Last month, the custodial staff stopped restocking the towels after students had removed the towel dispensers from the walls of several restrooms.
“Initially they were removed about a year and a half ago due to an incident that happened at another school, Wakefield,” Yorktown High School principal Kevin Clark said.
Clark is referring to a 2022 incident in which a student set fire to a bathroom at Wakefield High School. The fires were set in a trash can filled with paper towels, prompting the county to remove the towels from all high schools in the county.
Though the towels were originally removed because of the incident at Wakefield, they remained absent because of the actions of the students here at our school. When the custodians tried to bring the towels back at the beginning of this year, students began crumpling the towels, soaking them in water, and sticking them to the walls and ceiling.
“Some [students] just take them, wet them, throw them on the ceiling, use them to clog the toilet. So we decided to take them off,” Yorktown building supervisor Ebenzer Oware said.
Oware believes that students are directly to blame for the removal
“You [students] messed it up in your restroom, now we took it out … So you should have that at the back of your mind” Oware said.
The absence of paper towels has students drying their hands either with their clothes or using poorly performing air dryers, which have been proven to be more unsanitary than traditional paper towels.

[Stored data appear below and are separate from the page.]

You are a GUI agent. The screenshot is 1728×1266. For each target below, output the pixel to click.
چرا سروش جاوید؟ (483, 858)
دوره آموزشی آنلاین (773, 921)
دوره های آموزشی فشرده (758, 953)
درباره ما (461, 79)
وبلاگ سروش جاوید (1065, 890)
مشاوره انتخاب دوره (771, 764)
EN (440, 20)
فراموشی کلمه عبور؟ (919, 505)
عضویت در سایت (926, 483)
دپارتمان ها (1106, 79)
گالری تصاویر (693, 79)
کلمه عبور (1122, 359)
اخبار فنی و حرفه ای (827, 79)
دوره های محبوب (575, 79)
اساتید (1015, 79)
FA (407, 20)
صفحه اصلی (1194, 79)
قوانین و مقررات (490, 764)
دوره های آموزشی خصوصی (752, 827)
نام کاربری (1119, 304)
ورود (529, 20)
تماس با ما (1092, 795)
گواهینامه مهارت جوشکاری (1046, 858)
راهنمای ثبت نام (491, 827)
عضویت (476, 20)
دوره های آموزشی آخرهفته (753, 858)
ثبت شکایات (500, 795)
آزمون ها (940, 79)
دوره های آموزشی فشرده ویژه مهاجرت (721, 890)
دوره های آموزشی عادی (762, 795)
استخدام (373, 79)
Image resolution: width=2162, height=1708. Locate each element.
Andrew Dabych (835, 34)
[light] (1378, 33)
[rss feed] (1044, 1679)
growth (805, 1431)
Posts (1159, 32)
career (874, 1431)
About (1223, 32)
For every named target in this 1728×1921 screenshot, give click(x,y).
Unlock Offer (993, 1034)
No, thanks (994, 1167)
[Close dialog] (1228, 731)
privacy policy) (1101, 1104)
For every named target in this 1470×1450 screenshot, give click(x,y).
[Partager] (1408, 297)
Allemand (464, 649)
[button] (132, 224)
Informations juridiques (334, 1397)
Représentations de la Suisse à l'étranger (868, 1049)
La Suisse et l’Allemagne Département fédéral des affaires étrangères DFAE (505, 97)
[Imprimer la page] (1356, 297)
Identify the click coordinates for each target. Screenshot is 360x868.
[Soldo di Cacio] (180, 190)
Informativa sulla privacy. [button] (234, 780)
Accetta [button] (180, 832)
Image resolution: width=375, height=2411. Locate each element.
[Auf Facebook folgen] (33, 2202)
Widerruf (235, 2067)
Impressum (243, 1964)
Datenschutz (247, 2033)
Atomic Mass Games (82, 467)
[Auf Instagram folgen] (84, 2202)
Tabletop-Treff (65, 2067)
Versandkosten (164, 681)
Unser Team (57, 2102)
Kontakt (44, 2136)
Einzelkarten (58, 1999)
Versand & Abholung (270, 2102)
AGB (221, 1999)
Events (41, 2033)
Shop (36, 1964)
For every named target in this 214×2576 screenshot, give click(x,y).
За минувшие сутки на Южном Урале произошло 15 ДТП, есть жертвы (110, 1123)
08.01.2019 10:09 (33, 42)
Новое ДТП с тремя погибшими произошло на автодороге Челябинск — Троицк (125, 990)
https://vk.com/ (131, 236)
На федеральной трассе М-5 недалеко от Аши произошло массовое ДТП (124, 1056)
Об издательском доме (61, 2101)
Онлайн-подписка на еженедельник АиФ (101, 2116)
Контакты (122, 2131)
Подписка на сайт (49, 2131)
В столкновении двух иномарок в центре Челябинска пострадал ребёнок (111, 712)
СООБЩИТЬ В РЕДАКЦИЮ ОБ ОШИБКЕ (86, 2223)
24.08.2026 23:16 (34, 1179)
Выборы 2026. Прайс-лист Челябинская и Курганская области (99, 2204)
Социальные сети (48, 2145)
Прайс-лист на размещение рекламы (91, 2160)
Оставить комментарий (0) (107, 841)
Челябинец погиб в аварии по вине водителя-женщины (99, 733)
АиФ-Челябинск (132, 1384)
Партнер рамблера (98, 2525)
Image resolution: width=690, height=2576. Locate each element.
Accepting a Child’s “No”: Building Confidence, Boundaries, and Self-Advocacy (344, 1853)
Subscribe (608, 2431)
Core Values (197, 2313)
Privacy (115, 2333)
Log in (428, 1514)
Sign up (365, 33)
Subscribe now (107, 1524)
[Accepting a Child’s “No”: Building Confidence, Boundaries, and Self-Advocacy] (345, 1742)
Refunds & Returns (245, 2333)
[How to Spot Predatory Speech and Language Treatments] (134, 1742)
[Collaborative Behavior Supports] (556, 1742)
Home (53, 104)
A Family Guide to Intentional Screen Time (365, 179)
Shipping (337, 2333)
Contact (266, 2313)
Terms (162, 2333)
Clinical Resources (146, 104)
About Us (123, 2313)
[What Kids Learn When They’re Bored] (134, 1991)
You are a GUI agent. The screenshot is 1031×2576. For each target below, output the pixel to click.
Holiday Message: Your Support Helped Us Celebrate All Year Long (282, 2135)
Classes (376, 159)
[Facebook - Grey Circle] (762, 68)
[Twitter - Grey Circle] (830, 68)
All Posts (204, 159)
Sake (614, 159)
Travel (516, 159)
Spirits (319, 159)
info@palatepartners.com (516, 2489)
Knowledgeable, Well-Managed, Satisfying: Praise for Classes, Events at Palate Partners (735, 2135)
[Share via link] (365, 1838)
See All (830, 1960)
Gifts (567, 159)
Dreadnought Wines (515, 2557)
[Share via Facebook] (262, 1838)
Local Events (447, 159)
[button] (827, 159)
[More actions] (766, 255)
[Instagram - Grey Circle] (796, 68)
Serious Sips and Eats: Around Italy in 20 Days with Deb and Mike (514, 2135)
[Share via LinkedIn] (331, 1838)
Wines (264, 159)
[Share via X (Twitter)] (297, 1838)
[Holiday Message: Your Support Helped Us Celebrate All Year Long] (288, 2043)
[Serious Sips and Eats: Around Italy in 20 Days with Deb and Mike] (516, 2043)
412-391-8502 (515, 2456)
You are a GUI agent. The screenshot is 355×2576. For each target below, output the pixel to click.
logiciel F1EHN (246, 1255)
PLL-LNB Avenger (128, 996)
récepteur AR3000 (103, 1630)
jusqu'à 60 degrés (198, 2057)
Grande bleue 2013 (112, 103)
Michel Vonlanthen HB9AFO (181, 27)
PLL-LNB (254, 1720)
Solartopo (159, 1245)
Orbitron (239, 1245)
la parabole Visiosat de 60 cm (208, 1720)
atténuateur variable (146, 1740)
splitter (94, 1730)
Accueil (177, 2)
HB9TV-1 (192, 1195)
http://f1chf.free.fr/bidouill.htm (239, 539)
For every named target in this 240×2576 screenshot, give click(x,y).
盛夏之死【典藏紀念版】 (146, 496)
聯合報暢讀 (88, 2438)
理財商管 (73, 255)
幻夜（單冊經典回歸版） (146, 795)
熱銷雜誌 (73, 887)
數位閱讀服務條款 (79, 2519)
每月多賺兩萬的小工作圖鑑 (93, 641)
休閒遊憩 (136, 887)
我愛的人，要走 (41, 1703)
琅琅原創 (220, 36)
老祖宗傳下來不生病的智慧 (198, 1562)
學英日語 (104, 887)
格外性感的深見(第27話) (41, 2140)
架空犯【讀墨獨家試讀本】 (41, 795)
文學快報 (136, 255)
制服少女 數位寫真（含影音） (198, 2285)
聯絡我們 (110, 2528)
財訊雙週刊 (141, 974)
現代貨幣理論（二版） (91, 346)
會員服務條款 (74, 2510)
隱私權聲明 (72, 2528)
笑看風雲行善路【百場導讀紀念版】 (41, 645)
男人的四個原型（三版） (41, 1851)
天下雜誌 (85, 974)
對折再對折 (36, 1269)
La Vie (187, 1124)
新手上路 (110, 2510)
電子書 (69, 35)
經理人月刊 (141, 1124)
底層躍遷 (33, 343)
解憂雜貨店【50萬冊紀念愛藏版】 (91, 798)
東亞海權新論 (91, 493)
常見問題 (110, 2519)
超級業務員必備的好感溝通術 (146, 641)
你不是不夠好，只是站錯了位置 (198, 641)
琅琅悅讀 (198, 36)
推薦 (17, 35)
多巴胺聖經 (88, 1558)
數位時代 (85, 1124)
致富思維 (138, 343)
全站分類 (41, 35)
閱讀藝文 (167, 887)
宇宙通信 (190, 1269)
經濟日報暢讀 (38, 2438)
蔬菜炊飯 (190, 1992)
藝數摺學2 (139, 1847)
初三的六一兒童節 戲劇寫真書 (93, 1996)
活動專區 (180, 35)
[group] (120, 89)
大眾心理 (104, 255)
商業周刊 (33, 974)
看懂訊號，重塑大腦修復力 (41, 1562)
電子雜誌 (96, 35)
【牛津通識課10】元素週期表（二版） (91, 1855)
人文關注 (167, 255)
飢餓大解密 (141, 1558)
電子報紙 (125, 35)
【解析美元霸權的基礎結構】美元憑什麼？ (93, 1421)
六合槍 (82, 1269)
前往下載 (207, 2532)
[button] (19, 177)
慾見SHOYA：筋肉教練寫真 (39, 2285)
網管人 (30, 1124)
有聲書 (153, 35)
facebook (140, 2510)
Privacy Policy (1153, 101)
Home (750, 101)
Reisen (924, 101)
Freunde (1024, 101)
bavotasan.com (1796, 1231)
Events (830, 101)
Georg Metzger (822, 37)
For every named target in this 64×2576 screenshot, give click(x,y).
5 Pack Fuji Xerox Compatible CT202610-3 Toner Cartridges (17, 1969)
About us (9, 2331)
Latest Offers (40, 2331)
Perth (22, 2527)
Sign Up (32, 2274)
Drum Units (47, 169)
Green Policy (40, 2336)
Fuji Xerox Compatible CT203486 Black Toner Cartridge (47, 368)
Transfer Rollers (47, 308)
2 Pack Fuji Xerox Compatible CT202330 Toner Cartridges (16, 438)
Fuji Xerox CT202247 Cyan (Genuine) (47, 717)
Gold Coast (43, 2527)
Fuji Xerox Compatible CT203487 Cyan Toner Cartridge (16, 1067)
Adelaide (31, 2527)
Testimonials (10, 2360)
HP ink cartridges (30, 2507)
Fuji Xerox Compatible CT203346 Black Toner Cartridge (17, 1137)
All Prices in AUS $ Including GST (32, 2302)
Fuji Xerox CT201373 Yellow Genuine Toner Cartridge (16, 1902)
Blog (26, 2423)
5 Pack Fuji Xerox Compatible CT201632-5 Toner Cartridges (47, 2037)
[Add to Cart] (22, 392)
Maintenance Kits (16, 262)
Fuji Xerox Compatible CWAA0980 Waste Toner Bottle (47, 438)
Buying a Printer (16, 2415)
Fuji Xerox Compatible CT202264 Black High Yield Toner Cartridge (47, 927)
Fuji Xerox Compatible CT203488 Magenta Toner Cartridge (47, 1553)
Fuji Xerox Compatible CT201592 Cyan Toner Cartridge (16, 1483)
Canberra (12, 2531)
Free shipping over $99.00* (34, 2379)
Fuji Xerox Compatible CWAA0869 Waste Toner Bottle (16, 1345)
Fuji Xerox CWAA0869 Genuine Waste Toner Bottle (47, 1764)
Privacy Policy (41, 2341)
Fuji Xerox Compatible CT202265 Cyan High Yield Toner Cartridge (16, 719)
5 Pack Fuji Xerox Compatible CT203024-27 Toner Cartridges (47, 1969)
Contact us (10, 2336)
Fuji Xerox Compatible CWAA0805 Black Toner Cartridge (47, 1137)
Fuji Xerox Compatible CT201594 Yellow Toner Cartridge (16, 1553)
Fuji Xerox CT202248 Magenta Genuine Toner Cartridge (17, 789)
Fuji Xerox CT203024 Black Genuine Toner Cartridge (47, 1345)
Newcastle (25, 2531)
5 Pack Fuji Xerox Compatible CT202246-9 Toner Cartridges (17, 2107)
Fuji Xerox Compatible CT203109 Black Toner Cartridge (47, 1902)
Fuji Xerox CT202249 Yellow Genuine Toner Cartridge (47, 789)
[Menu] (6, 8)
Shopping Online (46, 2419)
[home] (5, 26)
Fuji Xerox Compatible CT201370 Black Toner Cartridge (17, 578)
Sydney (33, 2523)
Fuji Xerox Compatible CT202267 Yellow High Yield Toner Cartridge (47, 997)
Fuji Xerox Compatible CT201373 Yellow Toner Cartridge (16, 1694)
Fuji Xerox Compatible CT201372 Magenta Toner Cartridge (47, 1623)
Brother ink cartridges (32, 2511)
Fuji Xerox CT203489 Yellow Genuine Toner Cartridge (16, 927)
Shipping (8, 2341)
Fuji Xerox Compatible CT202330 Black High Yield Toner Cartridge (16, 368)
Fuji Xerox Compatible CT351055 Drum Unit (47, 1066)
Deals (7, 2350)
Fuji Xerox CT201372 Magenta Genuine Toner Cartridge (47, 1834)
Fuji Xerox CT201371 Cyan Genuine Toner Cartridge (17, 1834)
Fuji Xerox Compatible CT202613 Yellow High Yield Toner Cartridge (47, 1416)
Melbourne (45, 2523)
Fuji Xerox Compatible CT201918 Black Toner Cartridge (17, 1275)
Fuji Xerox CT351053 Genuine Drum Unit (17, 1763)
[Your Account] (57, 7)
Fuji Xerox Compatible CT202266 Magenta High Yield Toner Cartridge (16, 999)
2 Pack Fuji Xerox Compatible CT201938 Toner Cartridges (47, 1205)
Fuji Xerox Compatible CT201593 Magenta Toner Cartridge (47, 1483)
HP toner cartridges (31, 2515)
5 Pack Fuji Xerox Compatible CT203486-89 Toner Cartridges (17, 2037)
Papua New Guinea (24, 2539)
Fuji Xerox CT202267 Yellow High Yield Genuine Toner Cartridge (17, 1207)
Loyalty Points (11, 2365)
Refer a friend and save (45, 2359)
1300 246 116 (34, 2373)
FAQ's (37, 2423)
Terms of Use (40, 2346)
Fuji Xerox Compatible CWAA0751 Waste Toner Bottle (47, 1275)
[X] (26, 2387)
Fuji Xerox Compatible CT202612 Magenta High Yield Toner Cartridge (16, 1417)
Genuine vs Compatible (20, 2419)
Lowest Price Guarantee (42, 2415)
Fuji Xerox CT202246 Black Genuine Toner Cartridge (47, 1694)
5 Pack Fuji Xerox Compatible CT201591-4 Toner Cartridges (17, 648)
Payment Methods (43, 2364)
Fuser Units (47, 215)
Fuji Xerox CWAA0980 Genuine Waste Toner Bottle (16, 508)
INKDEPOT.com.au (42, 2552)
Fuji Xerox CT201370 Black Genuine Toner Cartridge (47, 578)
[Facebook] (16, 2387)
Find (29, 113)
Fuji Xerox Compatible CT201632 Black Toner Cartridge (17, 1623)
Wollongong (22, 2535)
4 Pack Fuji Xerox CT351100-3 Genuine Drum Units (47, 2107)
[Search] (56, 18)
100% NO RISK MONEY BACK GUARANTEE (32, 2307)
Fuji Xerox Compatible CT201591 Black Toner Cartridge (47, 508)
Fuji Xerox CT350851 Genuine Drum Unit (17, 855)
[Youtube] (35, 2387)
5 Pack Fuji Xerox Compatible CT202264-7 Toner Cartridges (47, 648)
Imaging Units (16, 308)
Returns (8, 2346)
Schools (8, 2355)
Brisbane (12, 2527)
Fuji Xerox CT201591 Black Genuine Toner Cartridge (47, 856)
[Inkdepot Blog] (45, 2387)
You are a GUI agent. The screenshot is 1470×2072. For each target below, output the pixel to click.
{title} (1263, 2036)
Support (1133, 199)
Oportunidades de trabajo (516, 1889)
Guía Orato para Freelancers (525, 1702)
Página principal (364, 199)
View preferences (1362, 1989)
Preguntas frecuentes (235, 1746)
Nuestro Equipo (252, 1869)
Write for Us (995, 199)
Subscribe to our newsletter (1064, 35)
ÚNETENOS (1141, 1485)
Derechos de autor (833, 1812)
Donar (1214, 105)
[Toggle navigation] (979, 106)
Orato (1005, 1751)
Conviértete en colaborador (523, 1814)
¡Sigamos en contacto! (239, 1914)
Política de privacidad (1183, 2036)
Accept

According to a study done by the Harvard Medical School, air hand dryers are a breeding ground for bacteria. They conducted an experiment where they exposed a petri dish to the hot air of a public and dryer. From only 30 seconds of exposure, up to 254 colonies of bacteria grew.
Because of this, students frustrated with the decision.
“It’s annoying that they’re suddenly gone again when we had them for a bit,” sophomore Reid Moneymaker said.
Despite this, many students at Yorktown still hope that the towels will return and be allowed to stay. Oware believes it’s a possibility– as long as students demonstrate a capability to handle their handwashing.
“Custodians or the SSC people cannot be in the restroom 24 -7… so I think much of [the paper towels’ return] depends on the students themselves,” Oware said.